State of Texas in the Fourteenth Court of Appeals
Jun 1, 2017
NO. 14-16-00173-CR (Tex. App. Jun. 1, 2017)

Opinion

NO. 14-16-00173-CR

06-01-2017

ERIC LLOYD SHELTON, Appellant v. THE STATE OF TEXAS, Appellee


On Appeal from the 412th District Court Brazoria County, Texas
Trial Court Cause No. 69746

MEMORANDUM OPINION

Appellant Eric Lloyd Shelton, a former educator, pleaded guilty to improper relationship with a student and attempt to commit an improper relationship with a student. Appellant raises a single issue on appeal, contending his pleas were involuntary due to ineffective assistance of counsel. Appellant argues his trial counsel was ineffective because, prior to acceptance of the plea offer, counsel failed to: (1) explain to appellant that he was required to admit to being a "sex offender" in order to comply with the conditions of his community supervision; (2) inform appellant that count five of the indictment failed to allege an offense and that he could file a motion to set it aside; and (3) inform appellant that he could move to dismiss count four based on the State's selective prosecution. Appellant asks us to reverse and remand for a new trial. We affirm.

I. BACKGROUND

Appellant was a high school basketball coach and teacher at Sweeny High School. He was indicted for committing five sex offenses against two students. The indictment alleged that appellant sexually assaulted the first complainant, who was between the ages of 14 and 17, by causing his mouth to contact her vagina (count one) and by causing his penis to penetrate her mouth (count two). The indictment further alleged that, while he was an educator at Sweeny High School, he committed the offense of improper relationship with a student by engaging in deviate sexual intercourse with the first complainant, a student at Sweeny High School, by causing his genitals to contact her mouth (count three) and by placing his mouth in contact with her genitals (count four). Finally, count five alleged that appellant, while he was an educator at Sweeny High School, attempted to commit the offense of improper relationship with a second complainant, a Sweeny High School student, by kissing her and having her remove his clothing. Counts one through four alleged second-degree felonies, and count five alleged a third-degree felony.

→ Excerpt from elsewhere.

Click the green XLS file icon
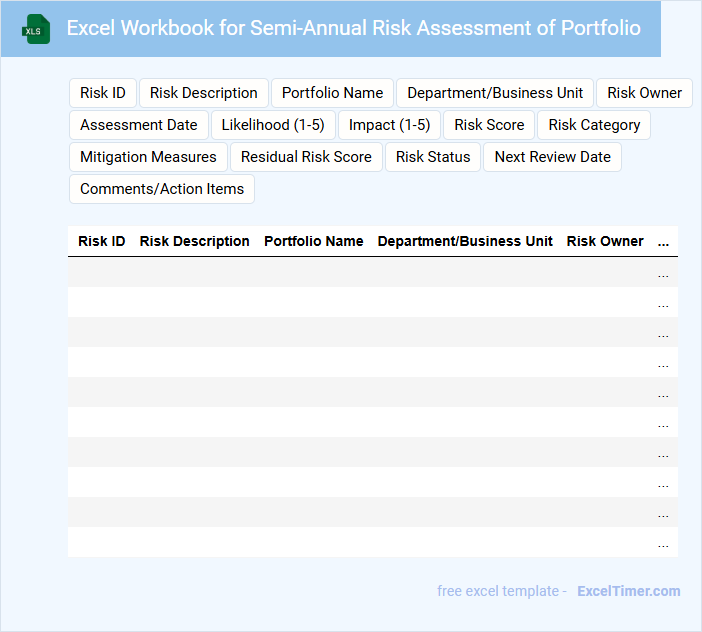The image size is (702, 632). pos(37,29)
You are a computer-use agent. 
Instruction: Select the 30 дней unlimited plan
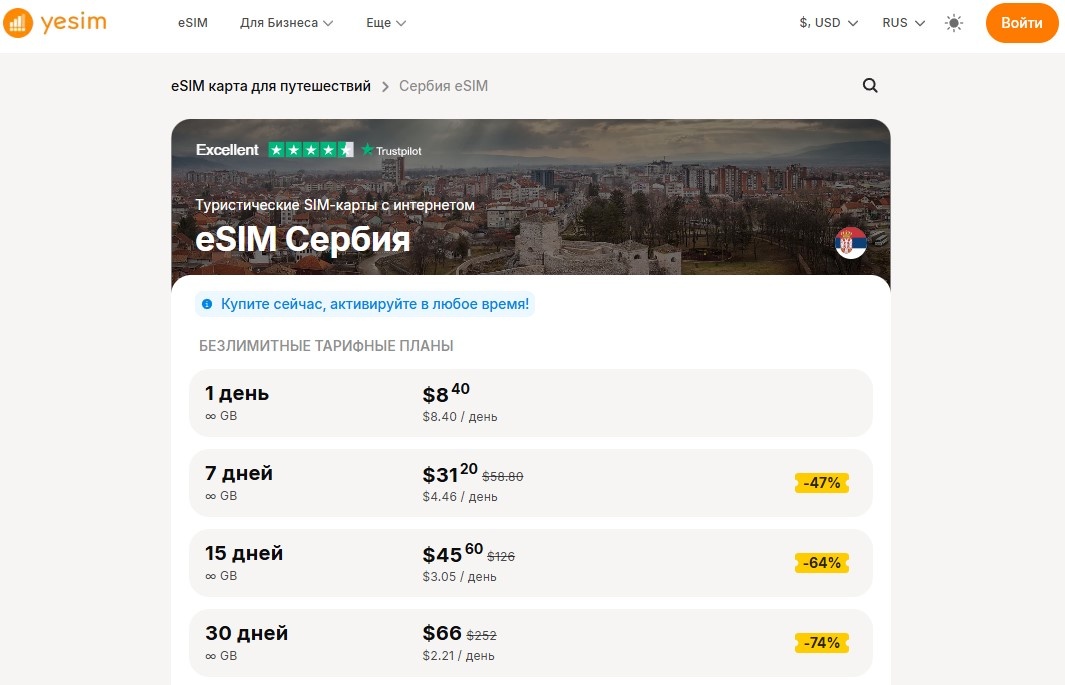[530, 641]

As part of a plea bargain, the State dismissed counts one, two, and three, and appellant pleaded guilty to counts four and five. The State recommended a sentence of: ten years in prison, probated for ten years; a $500 fine; completion of 500 hours of community service; 90 days in the county jail; placement on the sex-offender caseload; and permanent relinquishment of appellant's teaching certificate. Under the plea bargain, appellant's placement on the sex-offender caseload required appellant to comply with "Sex Offender Special Conditions of Community Supervision" (the "conditions"). The conditions required appellant to participate in a sex-offender treatment program. To participate in the program, appellant had to acknowledge his responsibility for the improper-relationship offenses (counts four and five). The trial court accepted appellant's plea, found appellant guilty, and assessed concurrent sentences pursuant to the State's recommendation.

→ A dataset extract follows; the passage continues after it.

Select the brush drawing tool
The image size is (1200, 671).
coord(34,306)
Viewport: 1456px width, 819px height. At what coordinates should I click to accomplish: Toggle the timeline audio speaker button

With new counsel, appellant moved for a new trial alleging that his plea was involuntary as a result of ineffective assistance of counsel. The trial court held a hearing. The trial court heard testimony from appellant, appellant's counsel, and Glenda Pigrenet, the probation officer who supervises the sex-offender caseload.

Appellant testified that, prior to pleading guilty, he was not informed that he would have to say he is a "sex offender" to comply with the conditions, or that he could file a motion to set aside count five. Appellant testified that had he known this information, he would have rejected the State's plea offer and pursued trial. Counsel testified to advising appellant to admit to the offenses to which he pleaded guilty, "be truthful about what he did," but, per the conditions, appellant would "not have to admit [appellant] was a sex offender per se." Counsel also testified to his opinions about the motion to set aside count five.

The testimony further showed that appellant informed counsel that sex-offender registration and prison time were "deal breakers." Appellant never mentioned that any other condition, such as having to utter the term "sex offender," would also be a deal breaker. Although convictions on counts one and two would have required appellant to register as a sex offender, the negotiated plea did not.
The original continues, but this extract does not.